Differential MicroRNA Expression Profile of Colon Cancer Stem Cells Derived from Primary Tumor and HT-29 Cell line

Background: Colorectal cancer (CRC) is one of the most prevalent cancers in the world. Cancer stem cells (CSC) have been reported in many human tumors and are thought to be responsible for tumor initiation, therapy resistance, progression, relapse, and metastasis. Recent studies revealed that microRNAs (miRNA) play important roles in maintaining stemness of embryonic stem cells and CSCs. Objectives: With regard to the crucial role of cancer stem cells in colon cancer initiation and maintenance, the miRNA expression profile in primary and cell line cancer stem cells compared to non-stem cells cancer cells were evaluated. Methods: In this study, a population of colon CSCs from primary colon cancer and human HT-29 colonic adenocarcinoma cell line was isolated from serum free medium and their microRNA profiles were evaluated using miRNA PCR array. Results: The isolated cells with high expression of EPCAM+/CD44+ markers showed greater colony-forming efficiency and higher tumorigenic potential. Furthermore, expression of “stemness” genes including C-myc, Klf4, Nanog, Sox2 and Oct4 was higher in isolated cancer stem cells. Moreover, miRNA expression profile of colon CSCs was performed using miRNA PCR array. There are 39 differentially expressed miRNAs, 24 of which had lower mean expression in the cancer stem cells samples.

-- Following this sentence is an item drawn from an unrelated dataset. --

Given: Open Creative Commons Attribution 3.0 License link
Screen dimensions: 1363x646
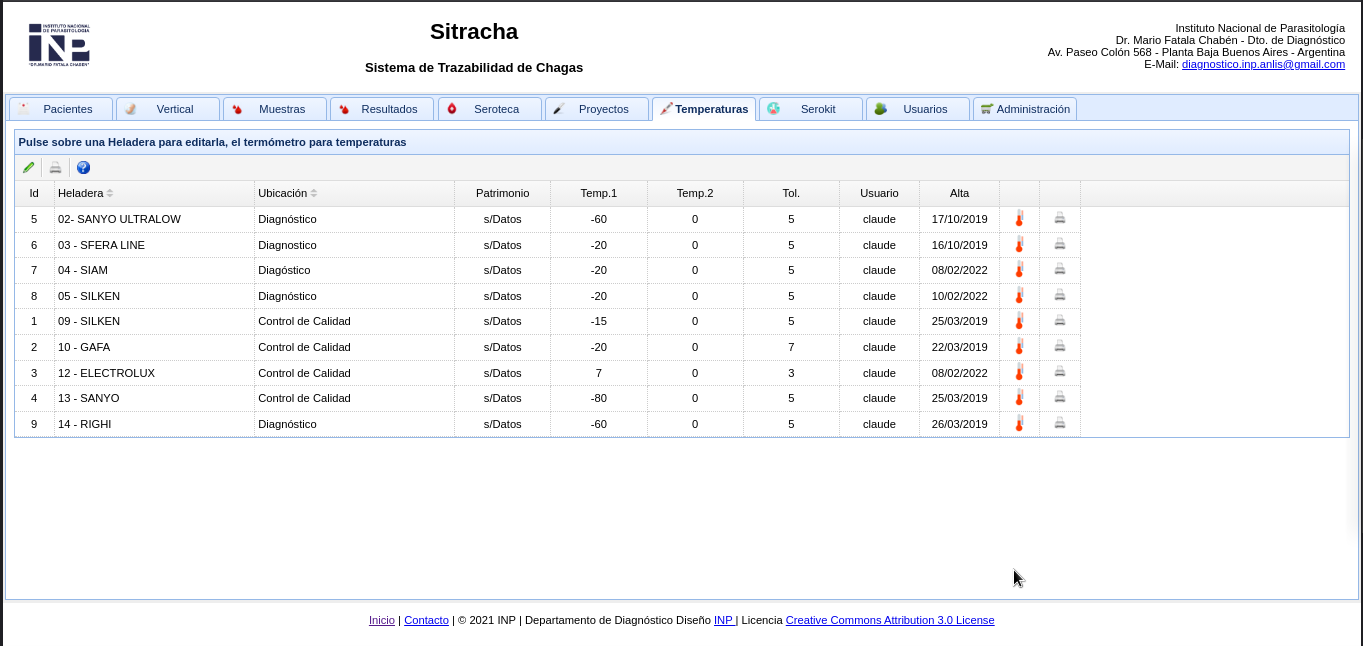Looking at the screenshot, I should 889,620.
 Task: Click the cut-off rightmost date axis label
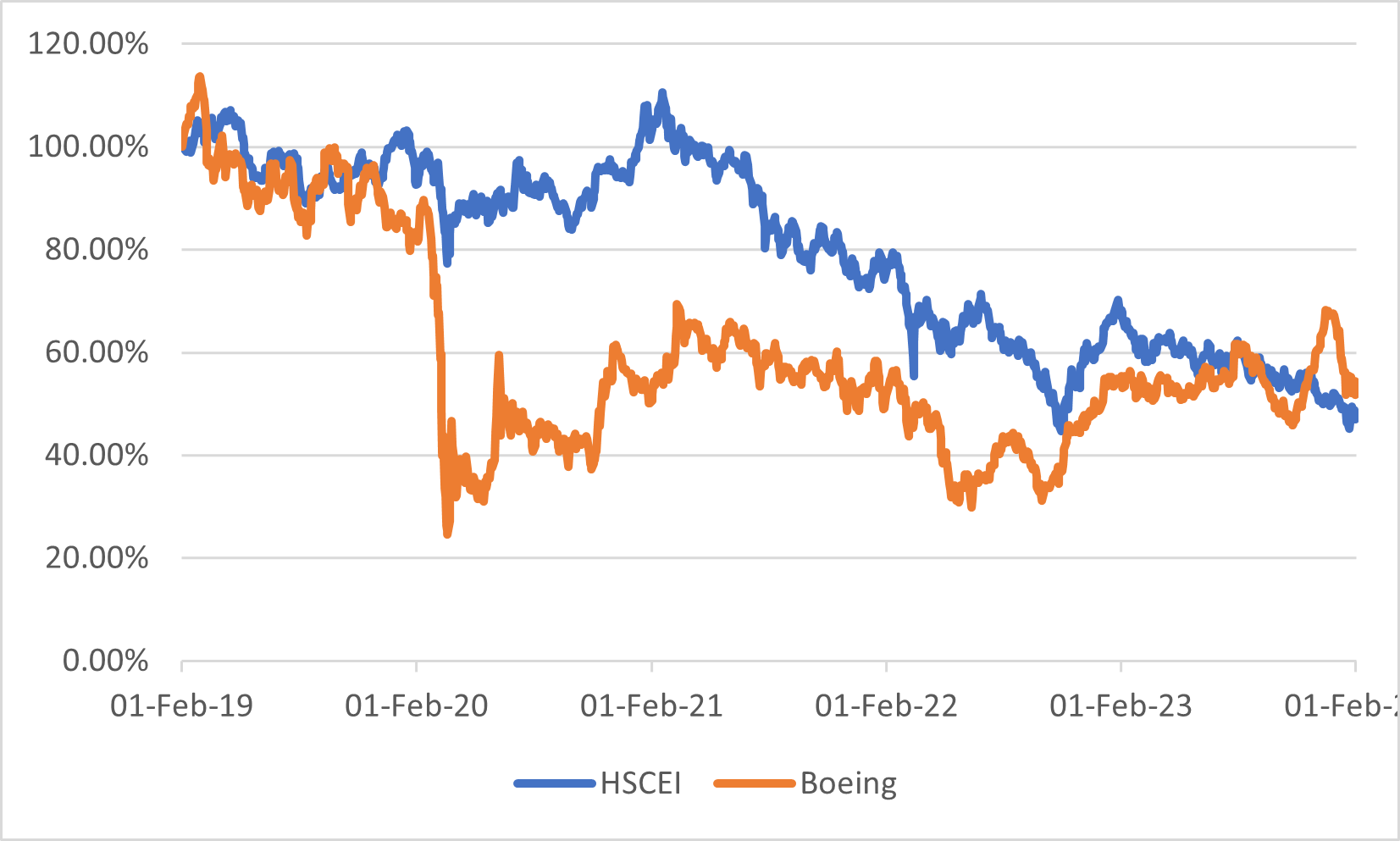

By contrast, 15 miRNAs had higher expression levels in CSCs samples. Of these, miR-495, miR-125, and miR-199a were the most significantly up-regulated miRNAs. Conclusions: Our results suggest that miRNAs might play important roles in maintenance and regulation of colon CSCs and specific miRNA expression signatures may contribute to cancer initiation and expansion.